Kegiatan ini digelar atas kolaborasi Pemerintah Aceh Utara bersama Islamic Relief Indonesia, Polres Aceh Utara, Flower Aceh, Baitul Maal, UNICEF, Permampu-INKLUSI, TP PKK, P2TP2A Aceh, PUSPAGA, YouthID, KLA, KPI, dan berbagai jaringan di Aceh Utara.
Acara ini dihadiri oleh lebih dari 350 peserta yang terdiri dari perwakilan instansi pemerintah, aparat penegak hukum, LSM, lembaga pendidikan, hingga organisasi kepemudaan. Sosialisasi ini bertujuan untuk meningkatkan pemahaman masyarakat tentang hak-hak perempuan dan anak, serta mencegah segala bentuk kekerasan terhadap mereka, termasuk kekerasan seksual dan pernikahan di bawah umur.
Staf Ahli Bupati Aceh Utara, Baihaqi, menyampaikan harapan agar kegiatan ini mampu memperkuat dukungan lintas sektor dalam upaya melindungi perempuan dan anak. “Ini juga menjadi ruang bagi anak-anak untuk berekspresi dan menyuarakan hak mereka,” ujarnya.
Koordinator Islamic Relief Indonesia Wilayah Aceh, Yusrizal, menegaskan bahwa pihaknya akan terus bersinergi dengan pemerintah dalam menyuarakan perlindungan hak anak dan perempuan. “Kami akan melaksanakan kegiatan serupa di beberapa kabupaten lain,” tambahnya.
Selain sosialisasi, acara ini juga diramaikan oleh berbagai aktivitas seperti edukasi membaca label makanan oleh UNICEF dan Flower Aceh, permainan tradisional, serta layanan administrasi kependudukan oleh Disdukcapil Aceh Utara.
Kegiatan ini ditutup dengan deklarasi komitmen bersama untuk terus memperjuangkan hak-hak perempuan dan anak di Aceh Utara.
Sri Mayuliza, perwakilan Forum Perempuan Akar Rumput (FKPAR) Aceh Utara, dalam sesi dialog warga menyampaikan apresiasi kepada Pemerintah Aceh Utara yang telah membuka ruang dialog melalui kegiatan kampanye dan sosialisasi ini.
“Kita semua menyadari pentingnya pemenuhan hak dan perlindungan perempuan dan anak dari berbagai bentuk kekerasan, termasuk perkawinan di usia anak, khususnya di bawah 19 tahun.

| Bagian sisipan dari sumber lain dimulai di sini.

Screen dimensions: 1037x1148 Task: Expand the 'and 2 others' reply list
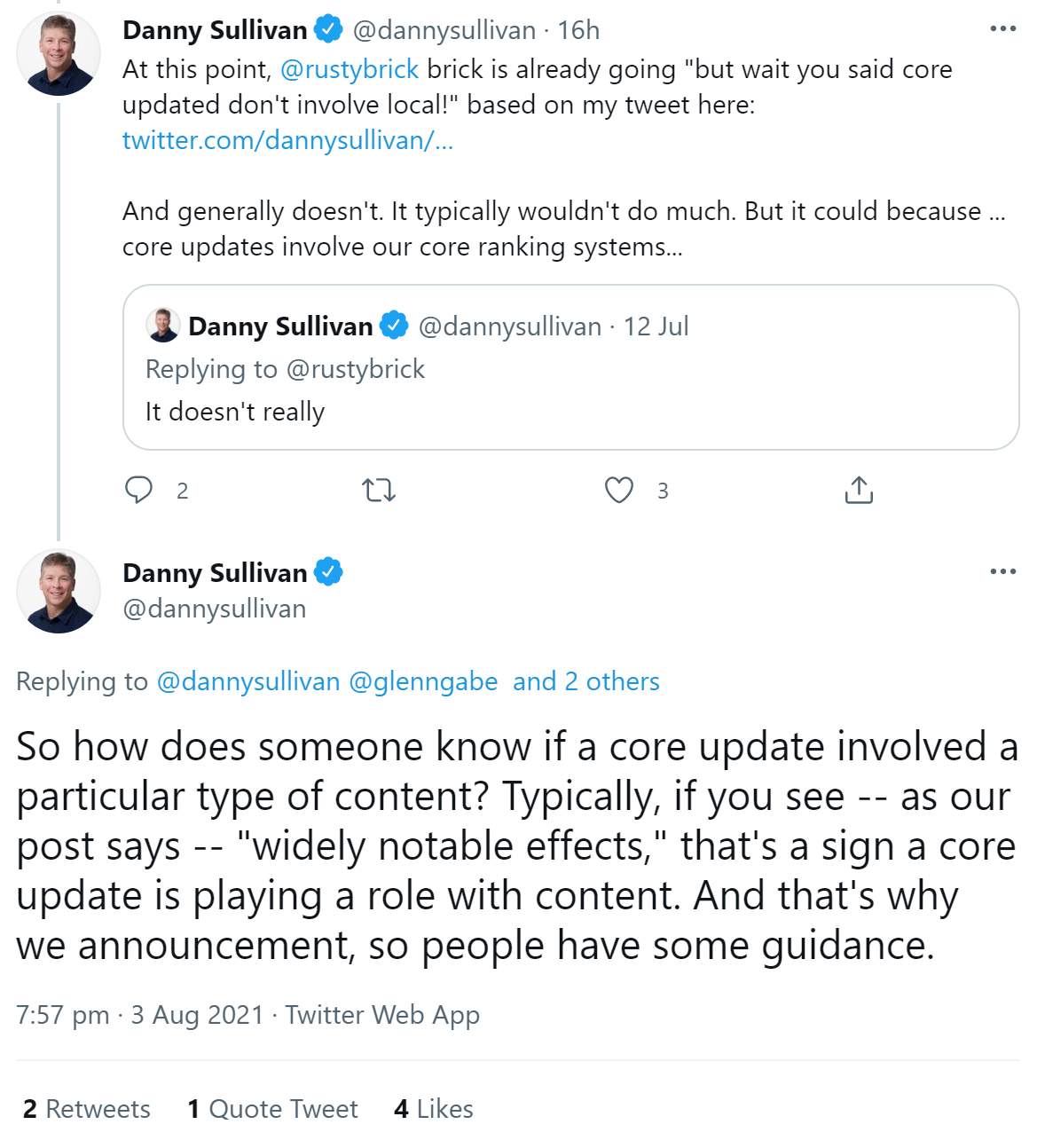pos(585,681)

Hal ini harus diiringi dengan pengawalan hak dan perlindungan mereka melalui kebijakan, anggaran, dan program yang memadai,” ujarnya.
Ia juga menegaskan bahwa keterlibatan semua pihak, mulai dari pemerintah hingga tokoh agama, sangat diperlukan. “Perhatian khusus harus diberikan pada sektor kesehatan, gizi, pendidikan, ekonomi, dan sosial, terutama bagi kelompok marjinal. Selain itu, sangat penting untuk menyusun rencana pemulihan trauma dan perlindungan komprehensif bagi perempuan dan anak di Aceh Utara,” tutup Sri.